In a press conference on March 19, Ski Utah President and CEO Nathan Rafferty predicted criticism of the latest plan to unite seven ski resorts. Criticism followed.
Wasatch Backcountry Alliance, Save Our Canyons and backcountry bloggers publically opposed the plans to create the largest continuous ski experience in North America. The dissent followed a press conference that revealed the concept, called ONE Wasatch, which boasts a record 18,000 acres and seven ski resorts all on one pass. Plans of this magnitude have never been completed in America, though they have long been discussed. Meanwhile, resorts joining to combine massive amounts of terrain is a functioning model in Europe.
ONE Wasatch aims to connect Snowbird, Alta, Solitude, Brighton, Deer Valley, Park City, and Canyons, using chair lifts and a series of ski runs. Still refered to officially as a concept, ONE Wasatch is not set in stone. The tentative plans have been drawn out, but no dates have been set and the price of the lift ticket has not been announced.
The concept is presented as a winning idea for all involved. Utah sees a boost in tourism by offering skiers a unique opportunity to access more than 700 runs on 18,000 acres and skiers have easier access than ever before. Access to the slopes, bars, resturants, shops and ammenities that each resort offers.
But the dissent isn’t coming from the typical tourist. Backcountry skiers worry that their favored terrain will be compromised, some worry that the lift ticket price will be sky high and others, like Executive Director of Save Our Canyons Carl Fisher, fear resort expansion will never end. He expressed his thoughts in a post titled “One Wasatch: One horrible plan for the Wasatch Mountains.”
The Wasatch Mountains are a finite resource — the ski areas proved our concerns of over 4 decades that their desire to infinitely expand has no end in sight. At what point is enough, enough! Last year was SkiLink, this year One Wasatch, what scheme is next? The resorts are asking for compromise, we feel that we compromised when these resorts were established. The Wasatch is compromised enough, the appropriate balance exists.

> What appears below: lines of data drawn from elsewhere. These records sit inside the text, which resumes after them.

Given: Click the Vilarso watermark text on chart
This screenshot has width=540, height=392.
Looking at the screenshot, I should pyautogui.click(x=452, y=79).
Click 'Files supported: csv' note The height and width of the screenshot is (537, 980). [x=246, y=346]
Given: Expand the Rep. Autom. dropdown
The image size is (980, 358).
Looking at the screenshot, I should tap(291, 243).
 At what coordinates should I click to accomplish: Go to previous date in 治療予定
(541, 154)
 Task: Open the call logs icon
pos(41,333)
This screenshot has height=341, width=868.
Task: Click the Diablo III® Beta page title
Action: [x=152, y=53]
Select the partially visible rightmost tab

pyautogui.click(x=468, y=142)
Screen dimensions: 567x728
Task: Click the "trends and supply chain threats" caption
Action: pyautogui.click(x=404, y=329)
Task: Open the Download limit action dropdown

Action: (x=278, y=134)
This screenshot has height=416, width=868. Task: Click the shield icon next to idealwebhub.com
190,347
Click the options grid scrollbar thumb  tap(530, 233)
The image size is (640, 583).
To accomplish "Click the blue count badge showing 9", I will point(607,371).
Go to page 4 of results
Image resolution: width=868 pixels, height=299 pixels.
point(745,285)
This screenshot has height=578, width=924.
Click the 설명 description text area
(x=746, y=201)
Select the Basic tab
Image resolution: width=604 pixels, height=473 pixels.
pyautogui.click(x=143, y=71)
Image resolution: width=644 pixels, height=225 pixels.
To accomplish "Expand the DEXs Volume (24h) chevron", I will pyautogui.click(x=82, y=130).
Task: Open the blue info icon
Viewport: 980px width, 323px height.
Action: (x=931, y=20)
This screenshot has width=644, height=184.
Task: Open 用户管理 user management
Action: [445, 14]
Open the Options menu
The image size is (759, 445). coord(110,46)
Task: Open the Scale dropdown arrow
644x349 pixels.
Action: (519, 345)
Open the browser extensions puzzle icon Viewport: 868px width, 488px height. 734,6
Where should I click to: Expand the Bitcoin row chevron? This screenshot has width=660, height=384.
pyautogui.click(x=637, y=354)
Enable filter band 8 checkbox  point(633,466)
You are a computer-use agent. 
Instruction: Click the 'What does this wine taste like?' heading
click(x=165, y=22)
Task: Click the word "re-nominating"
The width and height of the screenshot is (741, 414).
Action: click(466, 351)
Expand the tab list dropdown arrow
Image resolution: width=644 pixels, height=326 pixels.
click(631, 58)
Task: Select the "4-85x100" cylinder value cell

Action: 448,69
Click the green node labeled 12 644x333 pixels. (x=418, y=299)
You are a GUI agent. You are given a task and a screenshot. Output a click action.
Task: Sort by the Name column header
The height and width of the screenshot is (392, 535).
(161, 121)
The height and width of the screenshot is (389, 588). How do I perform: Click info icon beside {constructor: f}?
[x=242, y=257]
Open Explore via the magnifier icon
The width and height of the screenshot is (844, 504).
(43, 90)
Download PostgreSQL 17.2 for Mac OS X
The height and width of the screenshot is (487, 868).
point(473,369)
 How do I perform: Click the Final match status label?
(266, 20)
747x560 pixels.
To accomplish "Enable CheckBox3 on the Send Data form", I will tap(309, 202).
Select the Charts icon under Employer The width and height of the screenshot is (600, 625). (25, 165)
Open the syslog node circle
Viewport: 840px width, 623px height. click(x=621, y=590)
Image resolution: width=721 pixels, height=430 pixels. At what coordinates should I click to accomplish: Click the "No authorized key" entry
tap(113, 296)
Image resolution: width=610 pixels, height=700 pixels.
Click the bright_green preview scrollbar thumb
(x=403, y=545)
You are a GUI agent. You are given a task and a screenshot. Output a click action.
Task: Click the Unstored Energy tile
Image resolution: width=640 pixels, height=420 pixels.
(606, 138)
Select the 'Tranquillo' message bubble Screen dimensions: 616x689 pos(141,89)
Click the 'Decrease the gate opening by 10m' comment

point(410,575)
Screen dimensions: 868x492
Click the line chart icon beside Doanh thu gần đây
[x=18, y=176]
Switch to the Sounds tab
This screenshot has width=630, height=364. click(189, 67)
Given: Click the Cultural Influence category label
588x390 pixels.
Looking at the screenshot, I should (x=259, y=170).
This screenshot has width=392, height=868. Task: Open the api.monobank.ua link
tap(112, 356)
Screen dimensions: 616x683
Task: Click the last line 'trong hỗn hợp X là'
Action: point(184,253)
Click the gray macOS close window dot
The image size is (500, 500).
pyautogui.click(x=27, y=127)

As it stands now, snowboarders are banned from two of the seven resorts, Deer Valley and Alta. Deer Valley is on the outskirts of the plan and has stated that snowboarding will not be permitted in the foreseeable future. Alta is toward the middle, which would likely make or break the pass for snowboarders. Alta plans to “address” the snowboarding policy as ONE Wasatch progresses.